[Entries provided]

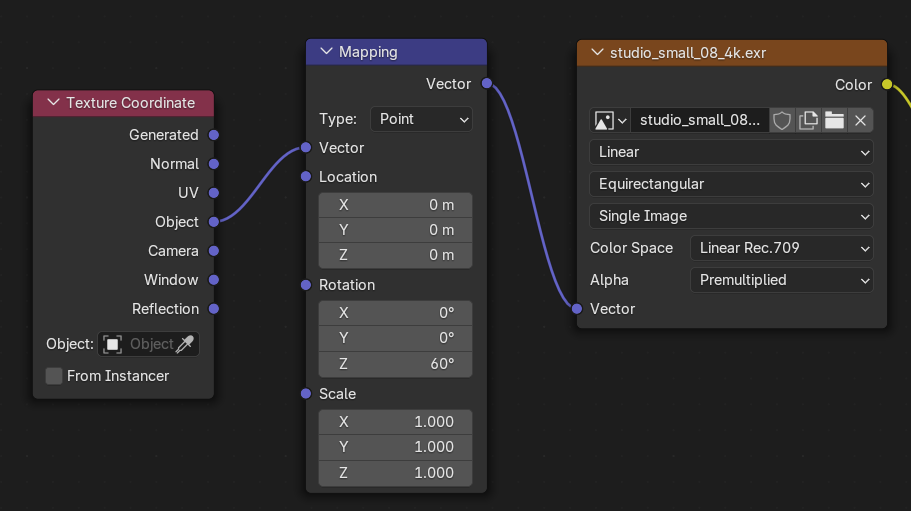The height and width of the screenshot is (511, 911).
Task: Open the mapping Type dropdown
Action: coord(421,119)
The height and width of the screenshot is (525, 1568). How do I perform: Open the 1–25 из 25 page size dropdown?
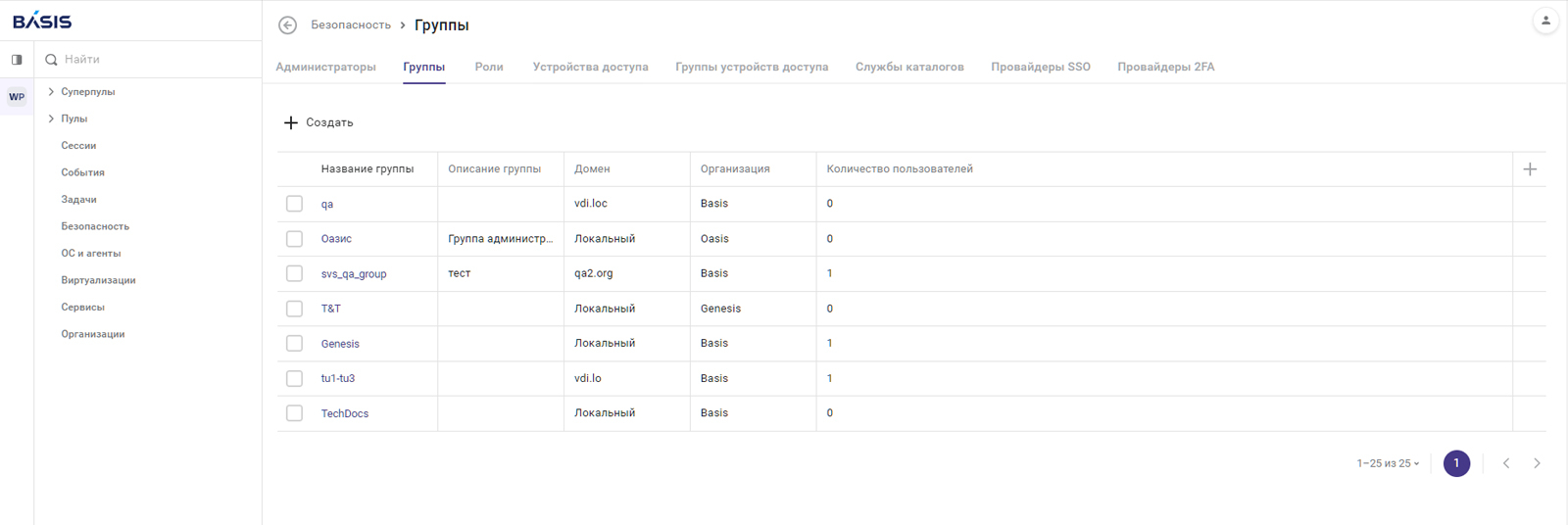tap(1388, 463)
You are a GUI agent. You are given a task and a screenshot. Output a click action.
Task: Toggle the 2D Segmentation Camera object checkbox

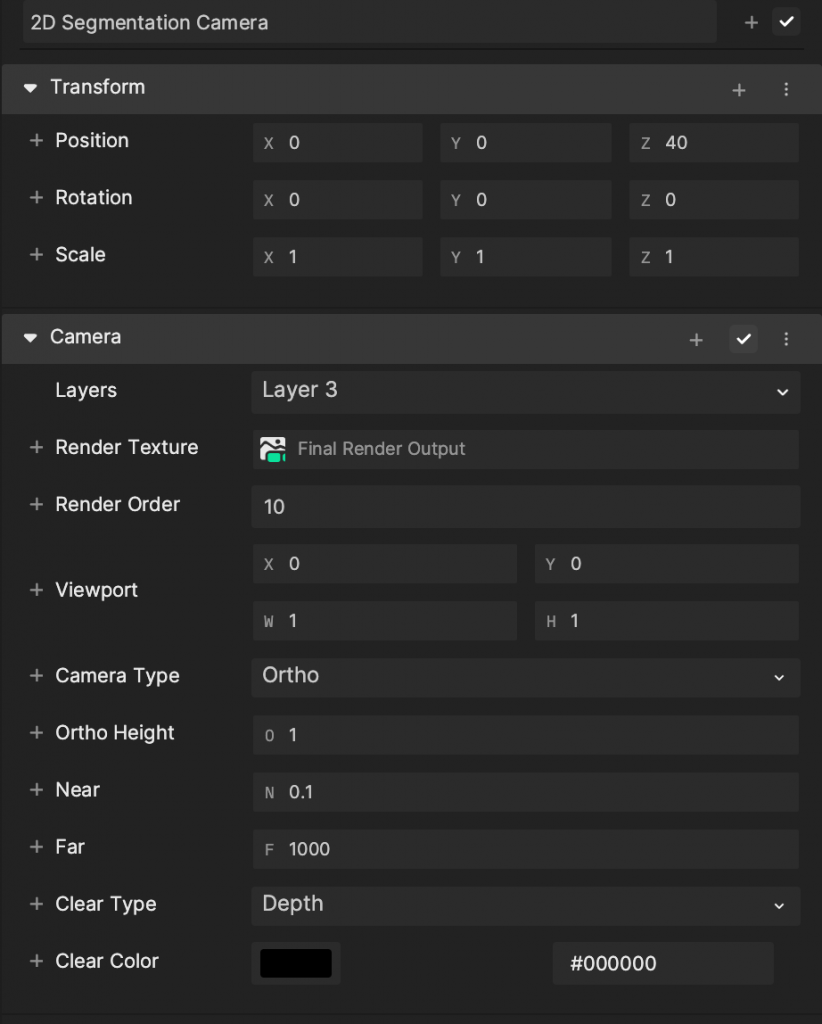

[Requirement] Could you transcribe exactly the lines from the one with "The height and width of the screenshot is (525, 1568)." through the end of the data, both ends included, and nothing else, skipping the pictures?

[Exercise result]
The height and width of the screenshot is (525, 1568). How do I perform: Open the 1–25 из 25 page size dropdown?
tap(1388, 463)
You are a GUI agent. You are given a task and a screenshot. Output a click action.
Task: Toggle the 2D Segmentation Camera object checkbox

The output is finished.